Les Paul – 2004
Wisconsin Foundation for School Music presented its first-ever Lifetime Achievement Award to Les Paul in 2004. Les returned to Wisconsin to receive the award and was celebrated by many, including musicians Steve Miller and Ben Sidran, State Superintendent Libby Burmaster, Governor Jim Doyle, and other music enthusiasts across the state.
Born June 9, 1915 in Waukesha, Wis., Les Paul has fostered a lifetime of musical achievements. His performing career began at the early age of 13 and by the 1950s, he was recognized as the greatest jazz guitarist of his generation. The Les Paul Trio, which included his talented wife Mary Ford, produced such hits as "Vaya Con Dios," "Mockin' Bird Hill," "How High the Moon" and "Tennessee Waltz."
As an inventor, Les Paul's breakthrough creation of the solid-body electric guitar paved the way for rock and roll. He also perfected the first multi-track recording machine, allowing separate lines of instrumental music and vocals to be blended together. His many recording innovations – including reverb effects, sound-on-sound, overdubbing and multi-tracking – have contributed immensely to the world of music.
Les Paul gave a donation of $25,000 to WFSM in 2007 for support of music education in Wisconsin. He is honored by WFSM at the Wisconsin Center for Music Education in the Les Paul Atrium.
Les Paul will always have a special place in our hearts, and we are forever grateful that we had the opportunity to know him, honor him and welcome him back to Wisconsin.
"When I got my first guitar my fingers wouldn't go to the sixth string so I took off the big E and played with just five strings. I was only 6 or 7."
"And there's a big bay window in my house, and that window stayed perfectly still until that train started to chug. At a certain speed, I could reach up and feel the pane, and that glass pane would vibrate. I said, Doggone, there's got to be a reason for this.
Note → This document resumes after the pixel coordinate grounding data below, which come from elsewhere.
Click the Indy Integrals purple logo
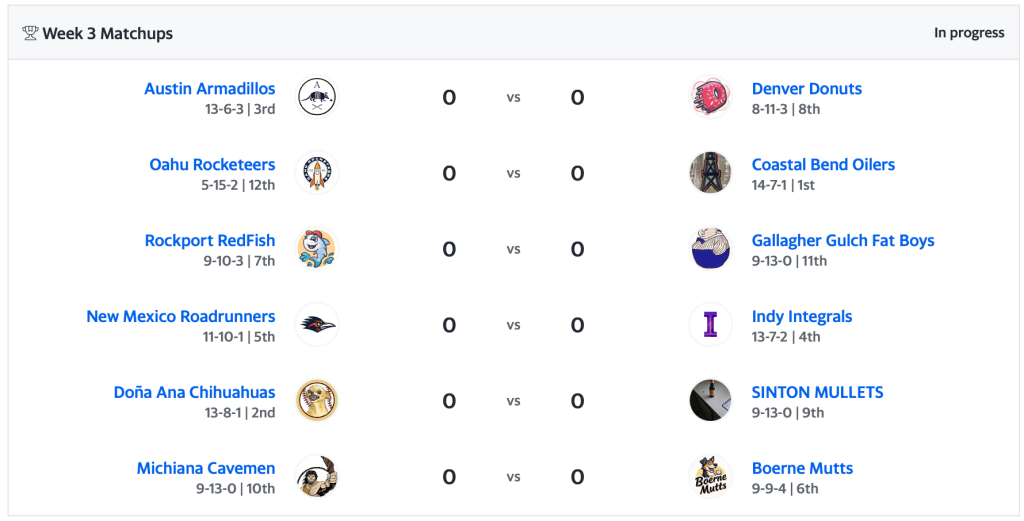Screen dimensions: 1024x521 (710, 325)
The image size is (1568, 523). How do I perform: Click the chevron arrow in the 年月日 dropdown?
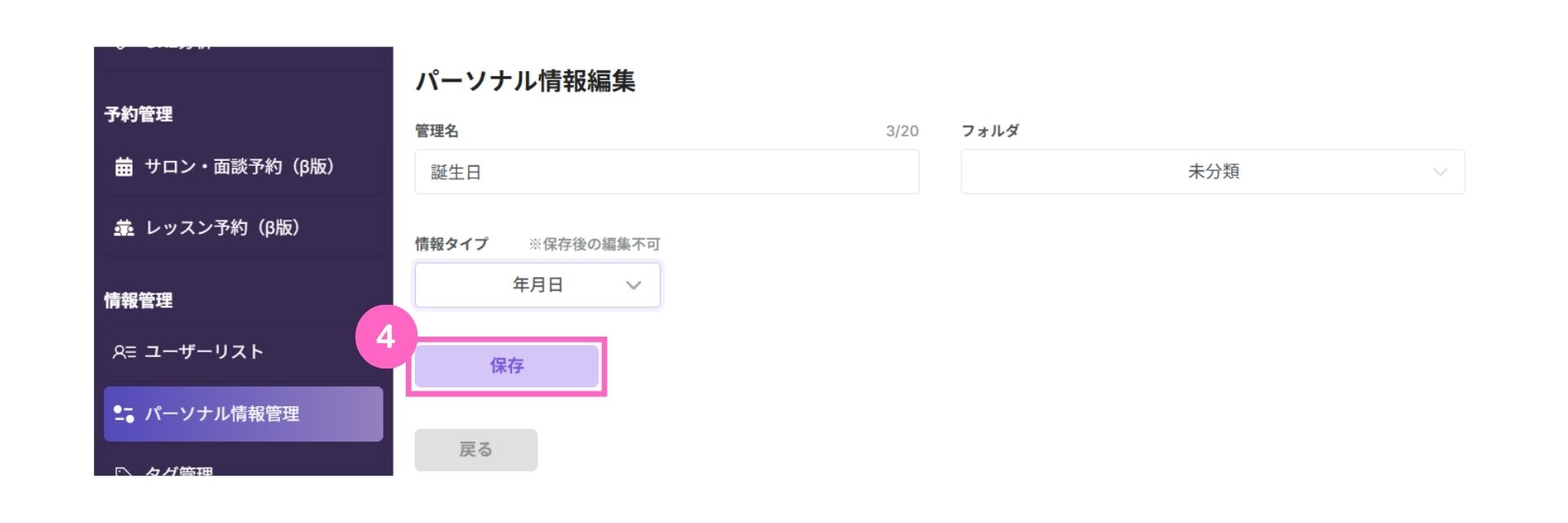[x=633, y=285]
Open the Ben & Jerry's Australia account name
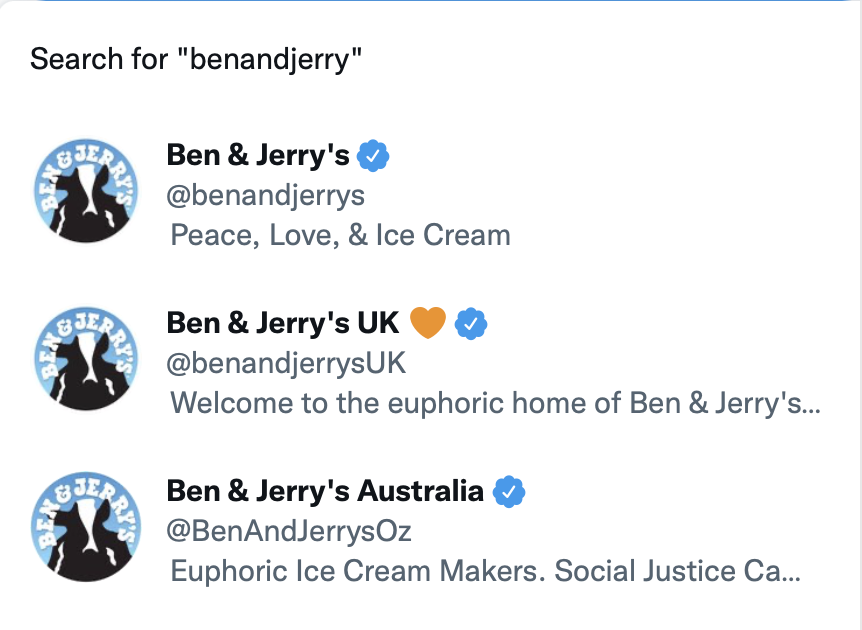Viewport: 862px width, 630px height. pos(324,491)
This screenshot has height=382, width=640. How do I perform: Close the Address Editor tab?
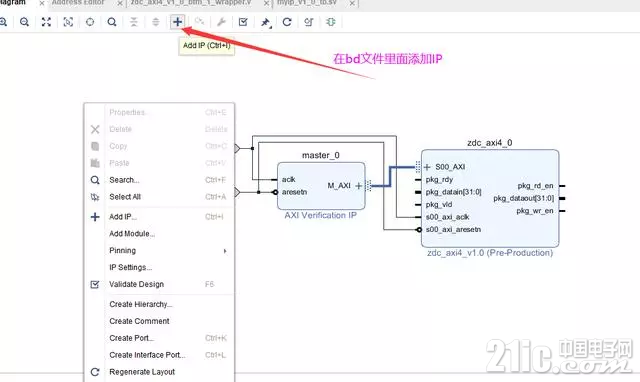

So I go to the kindergarten teacher, and she takes me to the science teacher, and the science teacher takes me to the library and reads it off to me — "This is called resonance." That was the beginning."
Les Paul: American musician and innovator, regarded as the father of the electric guitar. Born Lester William Polsfus on June 9, 1915, he died on August 13, 2009.
Michael Leckrone – 2007
On Wednesday, November 14, 2007, Wisconsin Foundation for School Music (WFSM) presented its second-ever Lifetime Achievement Award in Music to Mike Leckrone, UW-Madison Music Professor and Director of Bands.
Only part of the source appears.